Al día siguiente de su llegada a Marsella invitó
a comer al capitán Ellis, su antiguo ayudante, que acababa de pasar seis
semanas en Córcega. El capitán refirió muy bien a miss
Lidia una historia de bandidos que tenía el mérito de no parecerse
por ningún estilo a las historias de ladrones con que tan a menudo le
habían hecho pasar el rato en el camino de Roma a Nápoles. A los
postres, habiéndose quedado solos los dos hombres con unas cuantas
botellas de Burdeos, hablaron de caza, y el coronel se enteró de que no
hay país en que sea mejor que en Córcega, más variada ni
más abundante.
- Vense muchos jabalíes,- decía el capitán
Ellis, - y hay que aprender a distinguirlos de los cerdos domésticos, que
se les parecen de una manera sorprendente; de otro modo, matando cerdos, se
tiene mal pleito con los que los guardan. Salen de un matorral que llaman
maquis; armados hasta los dientes, se hacen pagar los animales y se
burlan de vos. Tenéis también el carnero silvestre,
extrañísimo animal que no se encuentra en ninguna otra parte;
famosa montería, pero difícil. Ciervos, gamos, faisanes, perdices:
sería imposible citar todas las especies de caza que hormiguean en
Córcega. Si os gusta tirar, id a Córcega, coronel. Como
decía uno de mis huéspedes, podéis tirar allí sobre
toda la caza imaginable, desde el tordo hasta el hombre.

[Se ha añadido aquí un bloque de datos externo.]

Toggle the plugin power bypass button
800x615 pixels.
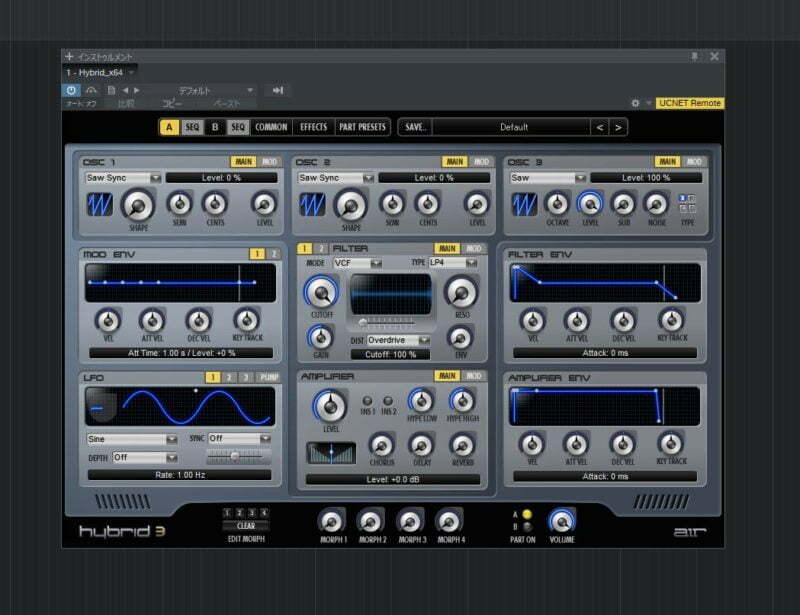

Al tomar el té, el capitán dejó encantada
de nuevo a miss Lidia con una historia de vendetta transversale,
más extraña todavía que la primera, y acabó de
entusiasmarla con Córcega describiéndole el aspecto raro, salvaje,
del país, el carácter original de sus habitantes, su hospitalidad
y sus costumbres primitivas. En fin, puso a sus pies un lindo puñalito,
menos notable por su forma y su montura en cobre que por su origen.
Habíalo cedido al capitán Ellis un famoso bandido,
garantizándole que había sido hundido en cuatro cuerpos humanos.
Miss Lidia se lo puso en el cinturón, dejólo sobre la mesa de
noche, y lo sacó dos veces - de la vaina antes de dormirse. Por su parte,
el coronel soñó que mataba un carnero silvestre y que el
propietario se lo hacía pagar, a lo cual accedía de buen grado,
pues era un animal curiosísimo que se parecía a un jabalí,
con astas de ciervo y cola de faisán.